Examining task ID: task_1563949354091_0016_m_000000 (and more) from job job_1563949354091_0016

Task with the most failures(4):
-----
Task ID:
  task_1563949354091_0016_m_000000

URL:
  http://hadoop-node.test.com:8088/taskdetails.jsp?jobid=job_1563949354091_0016&tipid=task_1563949354091_0016_m_000000
-----
Diagnostic Messages for this Task:
Error: java.lang.RuntimeException: Failed to load plan: hdfs://hadoop-node.test.com:8020/tmp/hive/hive/d6d4079b-4813-4e2f-97be-5ea3acea7efa/hive_2019-07-25_22-09-21_665_114610607148402302-1/-mr-10002/268762c6-18a3-467a-936e-7cab06dd1f1c/map.xml: org.apache.hive.com.esotericsoftware.kryo.KryoException: Unable to find class: org.elasticsearch.hadoop.hive.EsHiveInputFormat
Serialization trace:
inputFileFormatClass (org.apache.hadoop.hive.ql.plan.TableDesc)

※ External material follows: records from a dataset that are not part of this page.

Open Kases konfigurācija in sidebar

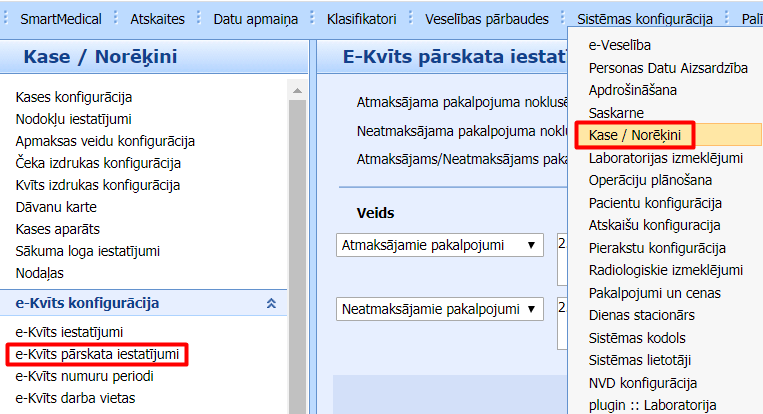coord(74,97)
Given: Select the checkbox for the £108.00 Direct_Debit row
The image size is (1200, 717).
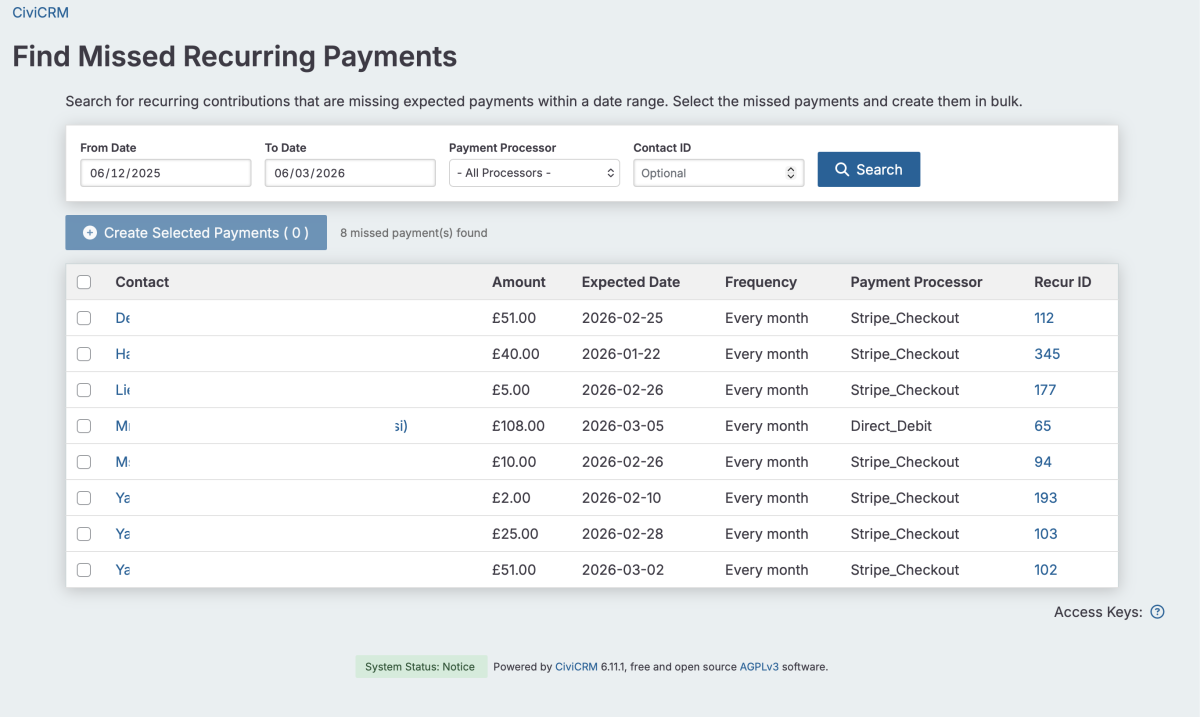Looking at the screenshot, I should pyautogui.click(x=84, y=426).
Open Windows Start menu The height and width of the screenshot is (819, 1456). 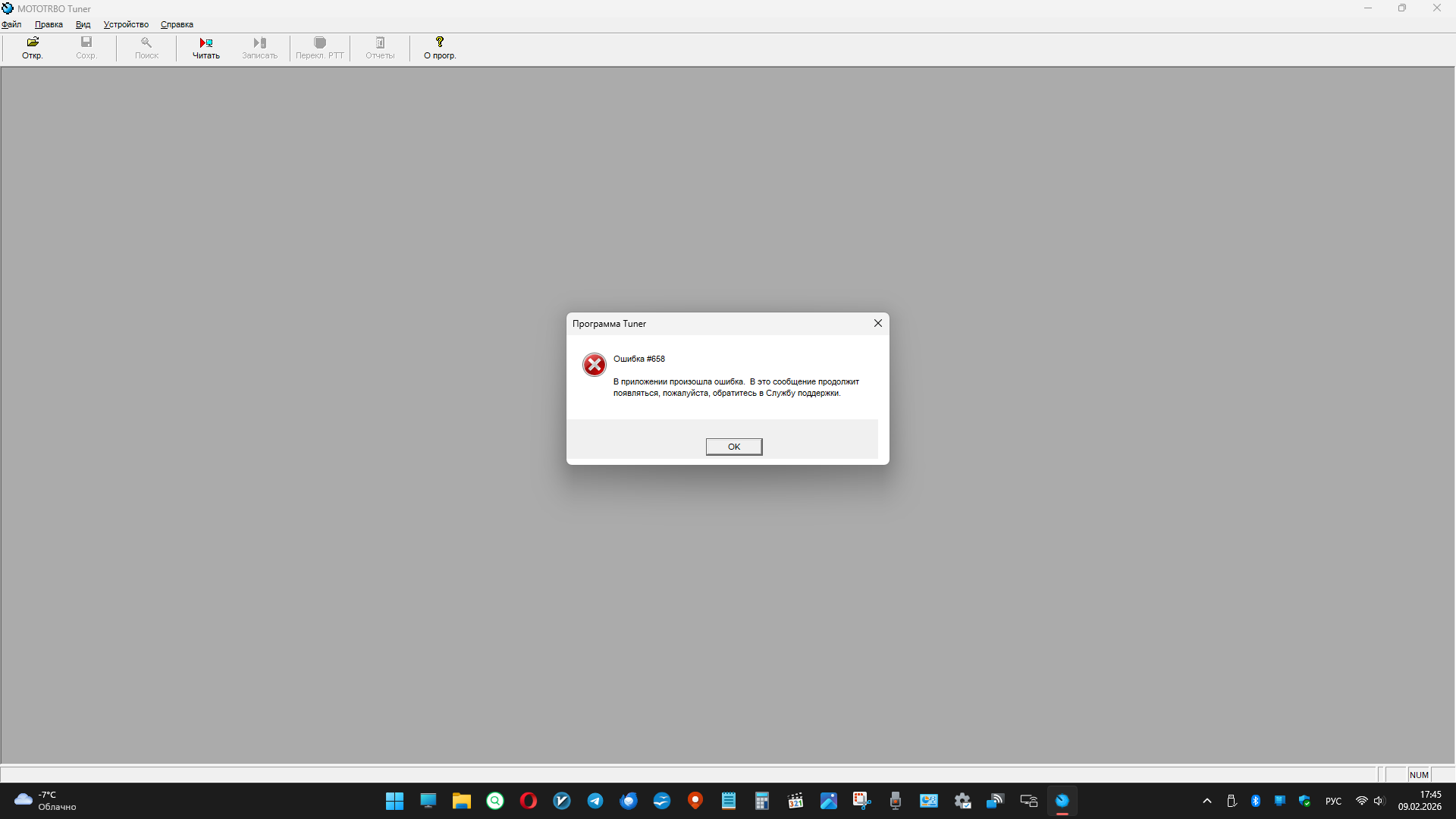click(394, 801)
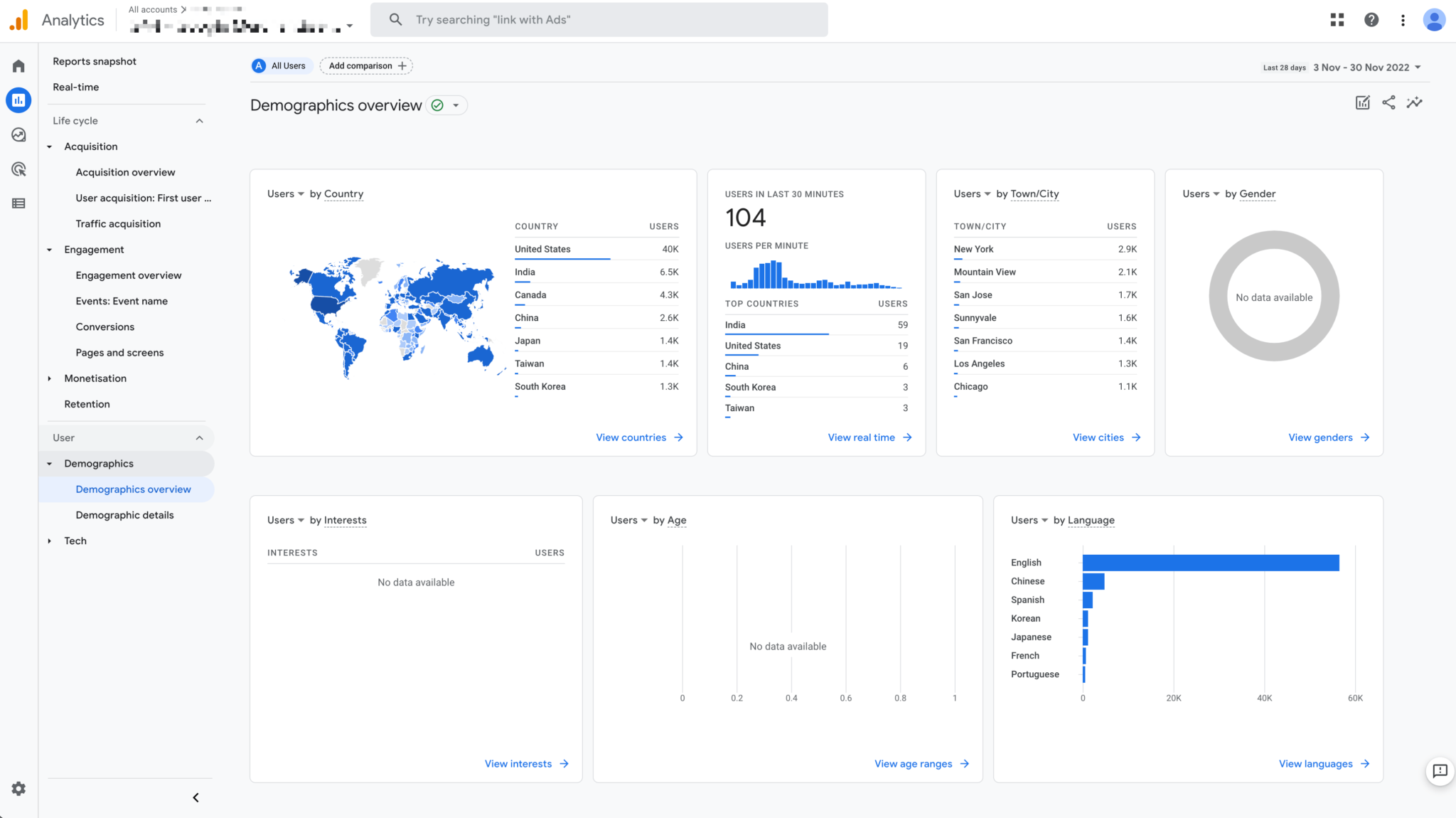
Task: Open the Home icon in left navigation
Action: (x=18, y=65)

tableInfo (org.apache.hadoop.hive.ql.plan.FileSinkDesc)
conf (org.apache.hadoop.hive.ql.exec.FileSinkOperator)
childOperators (org.apache.hadoop.hive.ql.exec.SelectOperator)

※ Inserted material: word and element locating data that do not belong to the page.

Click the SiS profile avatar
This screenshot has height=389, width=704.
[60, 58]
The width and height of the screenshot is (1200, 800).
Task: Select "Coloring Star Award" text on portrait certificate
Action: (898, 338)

childOperators (org.apache.hadoop.hive.ql.exec.TableScanOperator)
aliasToWork (org.apache.hadoop.hive.ql.plan.MapWork)
	removing log lines due to character limitations
	.
	.
        at javax.security.auth.Subject.doAs(Subject.java:422)
        at org.apache.hadoop.security.UserGroupInformation.doAs(UserGroupInformation.java:1866)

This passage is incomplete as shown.